Tanto per essere chiari fin da subito, diciamo che per chi scrive il garantismo non è concetto negoziabile. Così come il rispetto dell'operato della magistratura e il rispetto del ruolo delle forze dell'ordine dovrebbero essere pilastri fondamentali di ogni democrazia. Ed è proprio per questi motivi che non possiamo che dirci "soddisfatti" della decisione della Cassazione, che ha confermato le condanne per 25 tra funzionari e dirigenti della polizia in relazione agli ormai noti "fatti" della scuola Diaz di Genova. Perché è una sentenza che ristabilisce la "verità", restituisce la dignità alle vittime di una insensata mattanza e conferma le responsabilità profonde della catena di comando. In tal senso è una sentenza che non lascia spazio a fraintendimenti, è una sentenza "nitida" che non può essere né interpretata né piegata a logiche di alcun tipo. E non c'entra nulla la prescrizione per gli agenti, che anzi dovrebbe far riflettere ancora una volta sul "senso" di un processo che dura 11 anni, sui tempi biblici della giustizia, su quanto sia difficile l'accertamento delle responsabilità.

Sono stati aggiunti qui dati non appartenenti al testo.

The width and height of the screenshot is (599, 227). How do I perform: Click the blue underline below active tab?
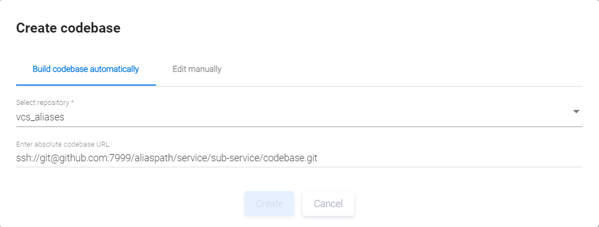click(x=86, y=85)
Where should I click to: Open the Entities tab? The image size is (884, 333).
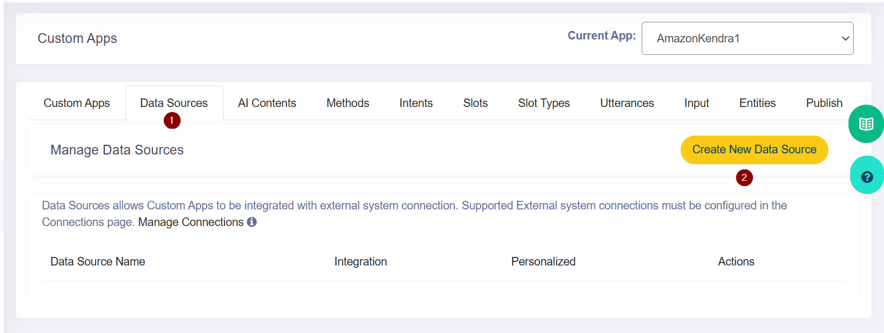pyautogui.click(x=757, y=103)
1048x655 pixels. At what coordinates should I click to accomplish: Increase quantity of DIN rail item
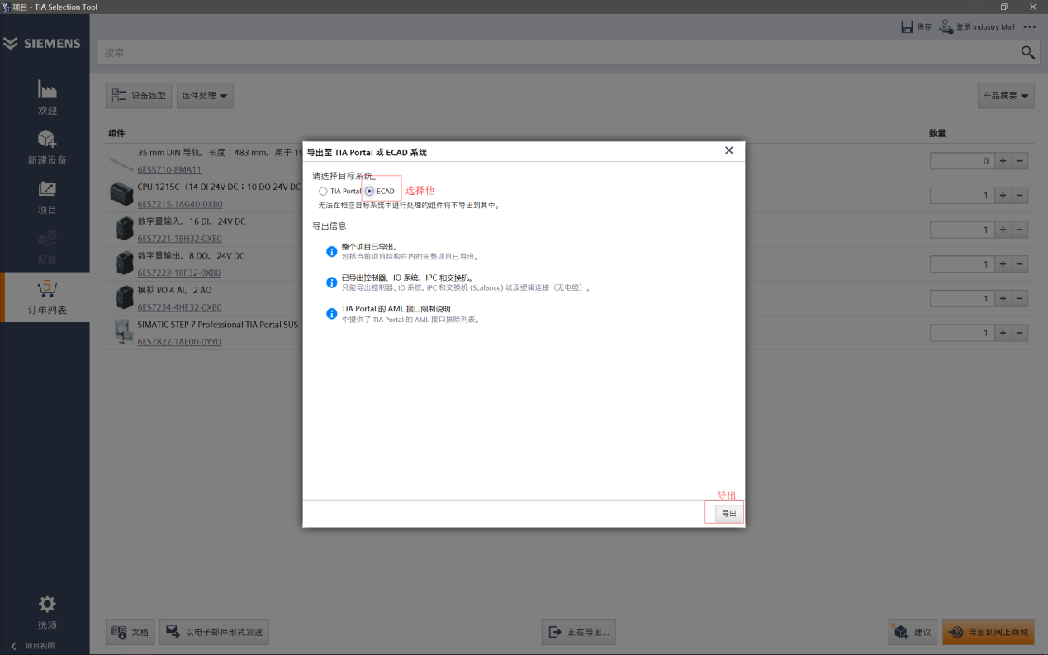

Responsabilità gravi ed acclarate, però, come sottolineano anche le motivazioni della sentenza di appello, che ci sembra giusto riportare in alcuni passaggi cruciali (fonte: il fattoquotidiano.it):
L’origine di tutta la vicenda è individuabile nell’esplicita richiesta da parte del capo della Polizia (De Gennaro, poi assolto in Cassazione ndr) di riscattare l’immagine del corpo e di procedere a tal fine ad arresti, richiesta concretamente rafforzata dall’invio da Roma a Genova di alte personalità di sua fiducia ai vertici della Polizia che di fatto hanno scalzato i funzionari genovesi dalla gestione dell’ordine pubblico. Certo tale pressione psicologica non giustifica in nulla la commissione dei reati né l’eventuale malinteso spirito di corpo che ha caratterizzato anche successivamente la scarsa collaborazione con l’ufficio di Procura (riconosciuta anche dal Tribunale). […] Costoro (Luperi e Gratteri, due dirigenti condannati, ndr), preso atto del fallimentare esito della perquisizione, si sono attivamente adoperati per nascondere la vergognosa condotta dei poliziotti violenti concorrendo a predisporre una serie di false rappresentazioni della realtà a costo di arrestare e accusare ingiustamente i presenti nella scuola. […] Palese mancanza dei presupposti per operare un arresto in flagranza di tutti gli occupanti dell’istituto, non essendo, fra l’altro, soggettivamente riferibili i reati ipotizzati di resistenza aggravata, lesioni a pubblico ufficiale, tentato omicidio e associazione per delinquere finalizzata alla devastazione e al saccheggio.[….]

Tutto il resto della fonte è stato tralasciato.